Das dürfte schon immer eine abgehobene Sichtweise gewesen sein. Heute aber gibt es die AfD, die jede überquellende Mülltonne als Beleg für ihr Mantra nimmt, dass der Staat in seiner jetzigen Form abgewirtschaftet habe. Und dass die auch in Berlin keine Kleinpartei im einstelligen Prozentbereich mehr ist, hat vor sieben Wochen die Bundestagswahl gezeigt.

Warum nicht von CDU bis Linke, mit allen Vorfeldorganisationen und anverwandten Communitys einen breiten Konsens darüber herstellen, dass Berlin beispielsweise nicht deswegen die viel zitierte „Stadt der Freiheit“ ist, weil hier jeder seinen Müll auf die Straße werfen kann?
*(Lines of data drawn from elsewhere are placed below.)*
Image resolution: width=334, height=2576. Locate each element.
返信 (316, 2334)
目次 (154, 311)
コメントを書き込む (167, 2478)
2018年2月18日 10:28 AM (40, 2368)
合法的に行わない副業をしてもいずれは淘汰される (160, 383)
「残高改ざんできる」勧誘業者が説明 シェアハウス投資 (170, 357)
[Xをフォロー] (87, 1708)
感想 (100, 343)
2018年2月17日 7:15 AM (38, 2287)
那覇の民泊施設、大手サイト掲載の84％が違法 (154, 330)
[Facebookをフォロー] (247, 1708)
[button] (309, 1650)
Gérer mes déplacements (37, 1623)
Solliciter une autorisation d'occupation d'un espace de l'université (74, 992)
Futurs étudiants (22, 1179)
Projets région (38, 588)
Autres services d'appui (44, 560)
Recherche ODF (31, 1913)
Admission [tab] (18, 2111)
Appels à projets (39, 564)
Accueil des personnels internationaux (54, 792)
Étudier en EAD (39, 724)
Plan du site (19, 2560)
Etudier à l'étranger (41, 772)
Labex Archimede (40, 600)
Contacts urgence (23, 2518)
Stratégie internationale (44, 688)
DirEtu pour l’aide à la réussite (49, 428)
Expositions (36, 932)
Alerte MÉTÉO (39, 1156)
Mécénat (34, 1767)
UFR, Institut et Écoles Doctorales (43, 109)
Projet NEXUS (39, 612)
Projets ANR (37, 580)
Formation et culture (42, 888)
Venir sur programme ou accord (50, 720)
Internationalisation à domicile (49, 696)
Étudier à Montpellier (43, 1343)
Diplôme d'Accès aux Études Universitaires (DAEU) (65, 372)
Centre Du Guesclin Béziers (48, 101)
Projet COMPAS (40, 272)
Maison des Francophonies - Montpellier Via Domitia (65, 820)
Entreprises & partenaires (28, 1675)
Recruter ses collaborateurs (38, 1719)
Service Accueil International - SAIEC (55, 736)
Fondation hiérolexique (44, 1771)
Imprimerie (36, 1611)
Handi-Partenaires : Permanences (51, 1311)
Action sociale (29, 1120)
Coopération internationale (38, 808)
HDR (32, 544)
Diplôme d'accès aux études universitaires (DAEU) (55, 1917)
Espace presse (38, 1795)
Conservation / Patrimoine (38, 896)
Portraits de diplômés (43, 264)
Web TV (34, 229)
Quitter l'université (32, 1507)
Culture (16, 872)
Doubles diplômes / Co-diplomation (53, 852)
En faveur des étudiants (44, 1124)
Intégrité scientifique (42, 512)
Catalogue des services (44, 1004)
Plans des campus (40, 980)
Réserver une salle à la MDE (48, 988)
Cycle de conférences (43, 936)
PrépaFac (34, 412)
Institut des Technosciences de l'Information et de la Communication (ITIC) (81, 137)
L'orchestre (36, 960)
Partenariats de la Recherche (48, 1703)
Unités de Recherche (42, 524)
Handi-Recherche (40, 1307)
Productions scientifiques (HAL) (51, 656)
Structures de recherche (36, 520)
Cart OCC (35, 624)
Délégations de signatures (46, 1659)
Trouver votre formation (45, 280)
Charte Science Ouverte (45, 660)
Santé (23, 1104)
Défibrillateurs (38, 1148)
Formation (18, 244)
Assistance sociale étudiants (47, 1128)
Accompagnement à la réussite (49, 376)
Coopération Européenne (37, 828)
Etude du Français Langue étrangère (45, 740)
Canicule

Wenn es beim als zuvor unendlich dröge geltenden, aber in gleicher Weise ungemein wichtigen Thema Verwaltungsreform geklappt hat, sich auf Gemeinsamkeiten zu verständigen, warum dann nicht auch hier?

Unterschiede für die Wahl bleiben genug

Parteigrundsätze bräuchte dafür niemand zu kippen – ein Lob auf Dreck und Unzuverlässigkeit gibt es weder bei der CDU noch der Linken im Programm. Und Berlin hätte damit genauso einen „starken Plan“, wie ihn Friedrich Merz im Koalitionsvertrag sieht. Einen parteipolitischen Einheitsbrei braucht deshalb niemand zu befürchten: Unterscheidungsmerkmale für die Abgeordnetenhauswahl im Herbst 2026 gibt es jenseits davon noch genug.